Gibbing is the process of preparing salt herring (or soused herring), in which the gills and part of the gullet are removed from the fish, eliminating any bitter taste. The liver and pancreas are left in the fish during the salt-curing process because they release enzymes essential for flavor. The fish is then cured in a barrel with one part salt to 20 herring. Today many variations and local preferences exist in this process.

== History ==
According to a popular story, the process of gibbing was invented by Willem Beukelszoon ( Willem Beuckelsz, William Buckels or William Buckelsson), a 14th-century fisherman from Biervliet, Zealand^{,}. The invention of this fish preservation technique led to the Dutch becoming a seafaring power.

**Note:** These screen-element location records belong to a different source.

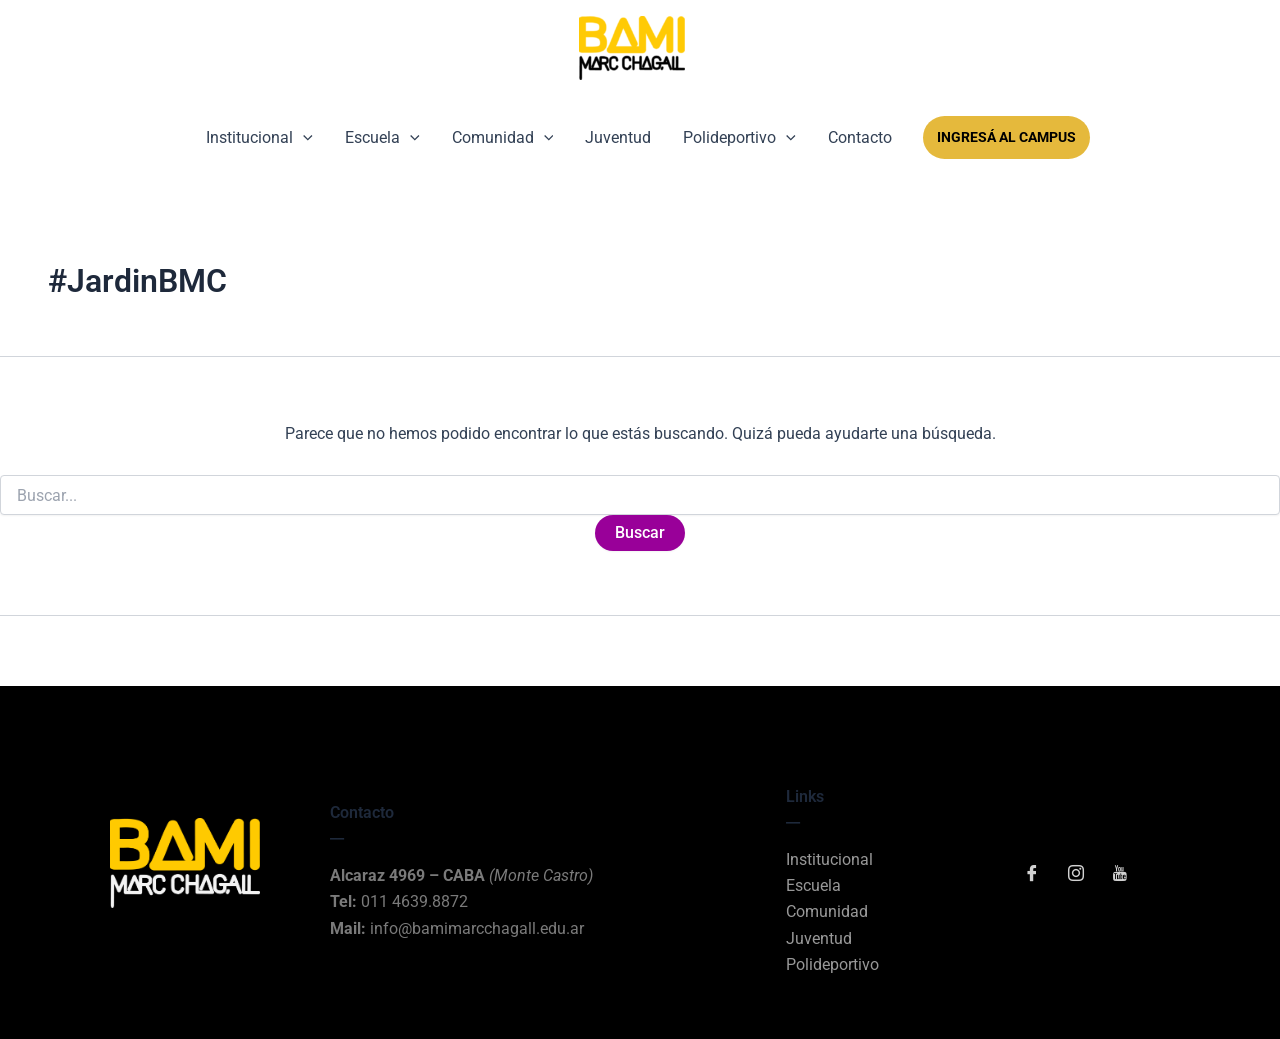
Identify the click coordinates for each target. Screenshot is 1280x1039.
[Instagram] (1076, 875)
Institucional (259, 137)
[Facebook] (1032, 875)
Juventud (618, 137)
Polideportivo (739, 137)
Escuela (382, 137)
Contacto (860, 137)
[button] (303, 137)
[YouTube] (1120, 875)
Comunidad (503, 137)
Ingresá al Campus (1006, 137)
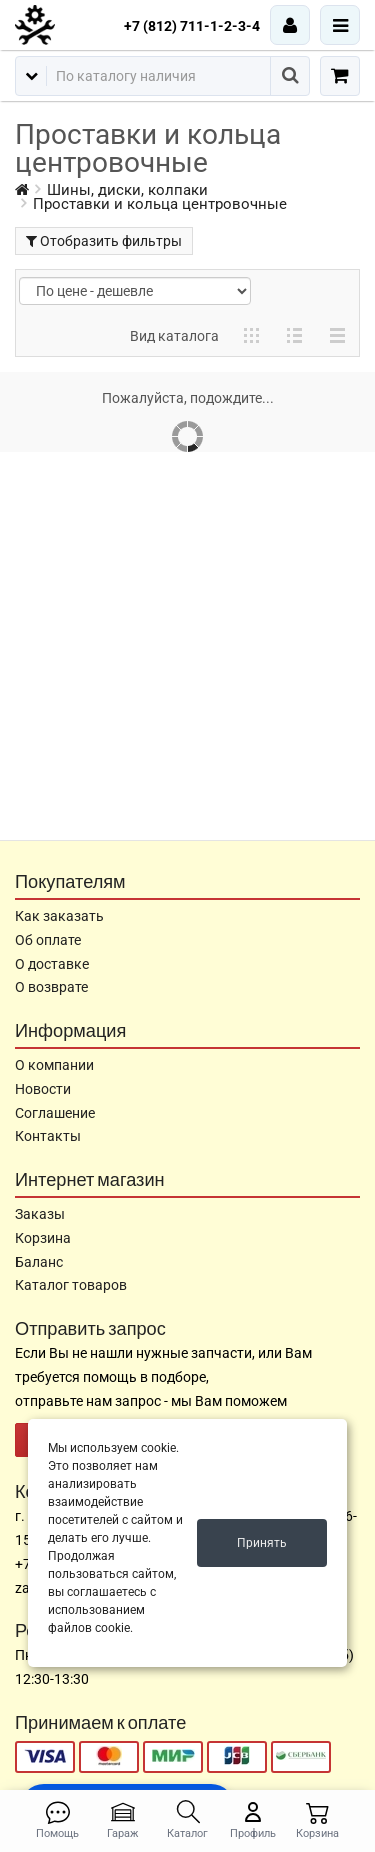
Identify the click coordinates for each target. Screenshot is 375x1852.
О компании (54, 1065)
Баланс (39, 1262)
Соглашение (55, 1113)
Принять (262, 1543)
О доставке (52, 964)
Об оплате (48, 940)
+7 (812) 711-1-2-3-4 (192, 26)
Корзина (43, 1238)
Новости (43, 1089)
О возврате (51, 987)
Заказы (40, 1214)
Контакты (48, 1136)
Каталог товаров (71, 1285)
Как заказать (59, 916)
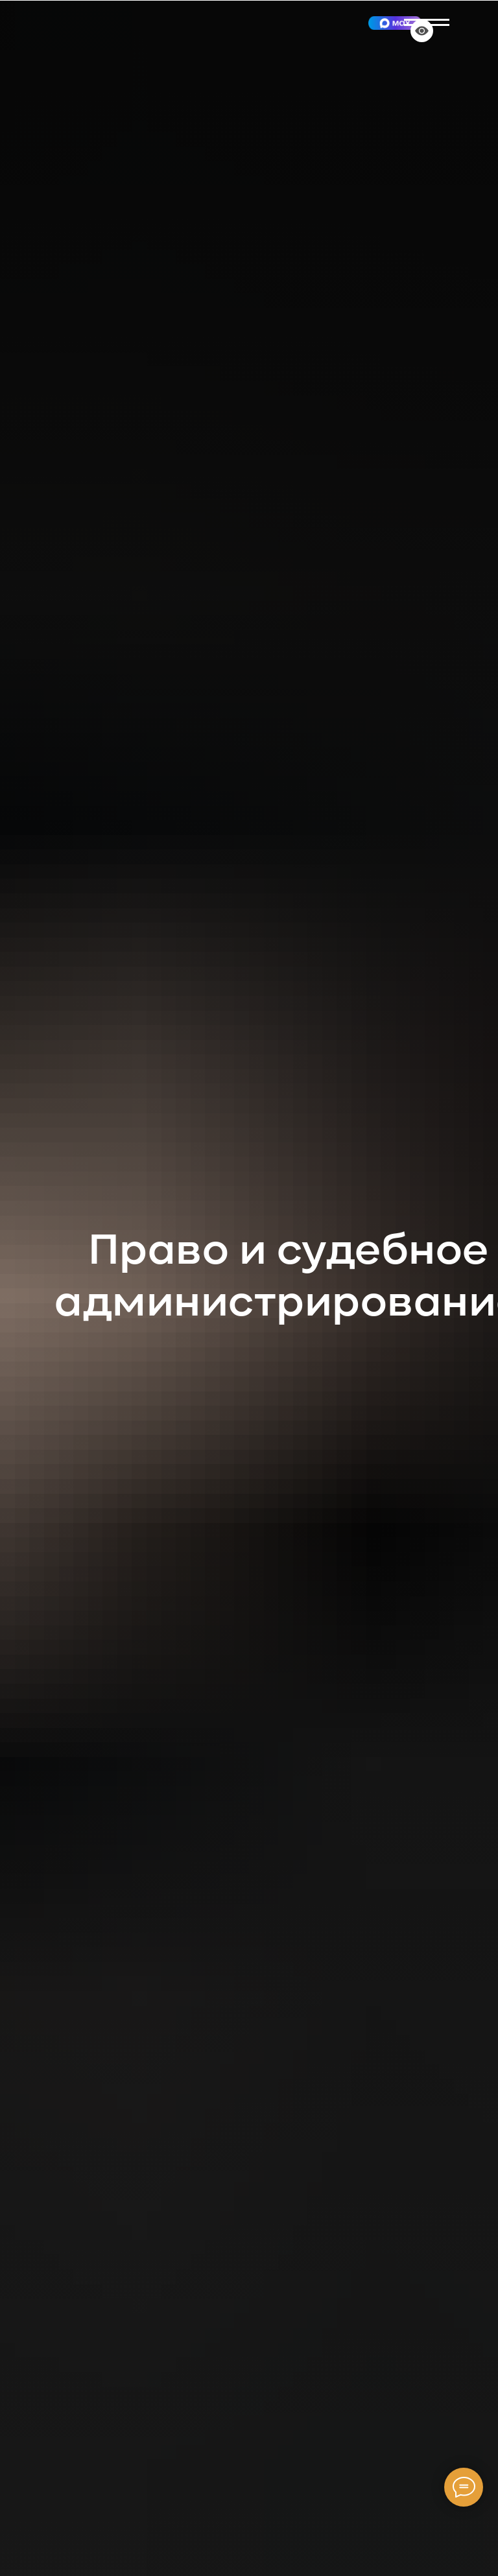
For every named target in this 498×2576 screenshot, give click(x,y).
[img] (394, 23)
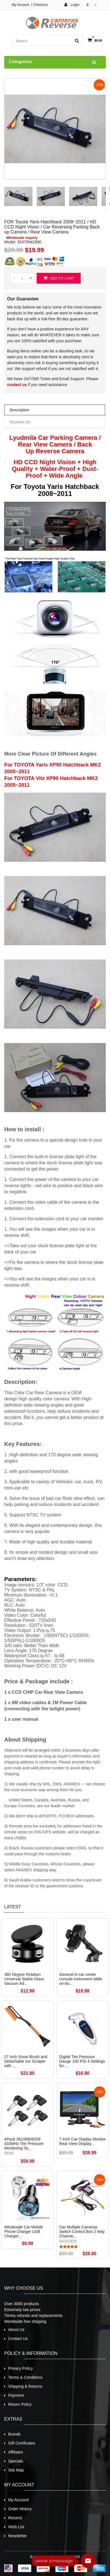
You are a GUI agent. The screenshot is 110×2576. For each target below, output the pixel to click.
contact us (17, 384)
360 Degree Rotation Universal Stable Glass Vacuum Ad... (24, 1979)
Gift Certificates (21, 2443)
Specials (15, 2461)
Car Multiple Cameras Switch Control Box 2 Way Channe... (82, 2231)
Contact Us (18, 2338)
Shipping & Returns (25, 2386)
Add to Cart (58, 278)
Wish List (16, 2527)
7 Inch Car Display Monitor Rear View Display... (82, 2141)
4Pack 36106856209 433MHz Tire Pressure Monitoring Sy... (23, 2143)
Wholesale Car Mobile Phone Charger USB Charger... (23, 2231)
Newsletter (17, 2536)
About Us (16, 2329)
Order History (20, 2509)
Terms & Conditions (25, 2377)
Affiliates (15, 2452)
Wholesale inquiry (22, 237)
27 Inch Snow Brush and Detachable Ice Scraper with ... (25, 2061)
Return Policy (20, 2404)
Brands (14, 2434)
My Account (20, 4)
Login (71, 5)
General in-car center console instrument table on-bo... (80, 1979)
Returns (15, 2518)
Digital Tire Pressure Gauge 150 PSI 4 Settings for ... (82, 2061)
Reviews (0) (20, 422)
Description (19, 410)
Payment (16, 2395)
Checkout (40, 4)
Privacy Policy (20, 2368)
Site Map (16, 2470)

Sometime between 1380 and 1386, Beuckelsz discovered that "salt fish will keep, and that fish that can be kept can be packed and can be exported".

Beuckelsz' invention of gibbing created an export industry for salt herring that was monopolized by the Dutch. They began to build ships and eventually moved from trading in herring to colonizing and the Dutch Empire.

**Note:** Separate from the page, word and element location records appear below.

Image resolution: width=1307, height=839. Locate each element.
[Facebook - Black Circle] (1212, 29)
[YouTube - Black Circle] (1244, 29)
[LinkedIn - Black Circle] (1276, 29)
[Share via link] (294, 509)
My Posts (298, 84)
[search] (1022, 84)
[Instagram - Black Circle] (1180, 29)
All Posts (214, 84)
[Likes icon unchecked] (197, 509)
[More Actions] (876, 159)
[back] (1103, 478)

The Emperor Charles V erected a statue to Beuckelsz honouring him as the benefactor of his country, and Queen Mary of Hungary after finding his tomb sat upon it and ate a herring.

Herring is still very important to the Dutch who celebrate Vlaggetjesdag (Flag Day) each spring, as a tradition that dates back to the 14th century when fishermen went out to sea in their small boats to capture the annual catch, and to preserve and export their catch abroad.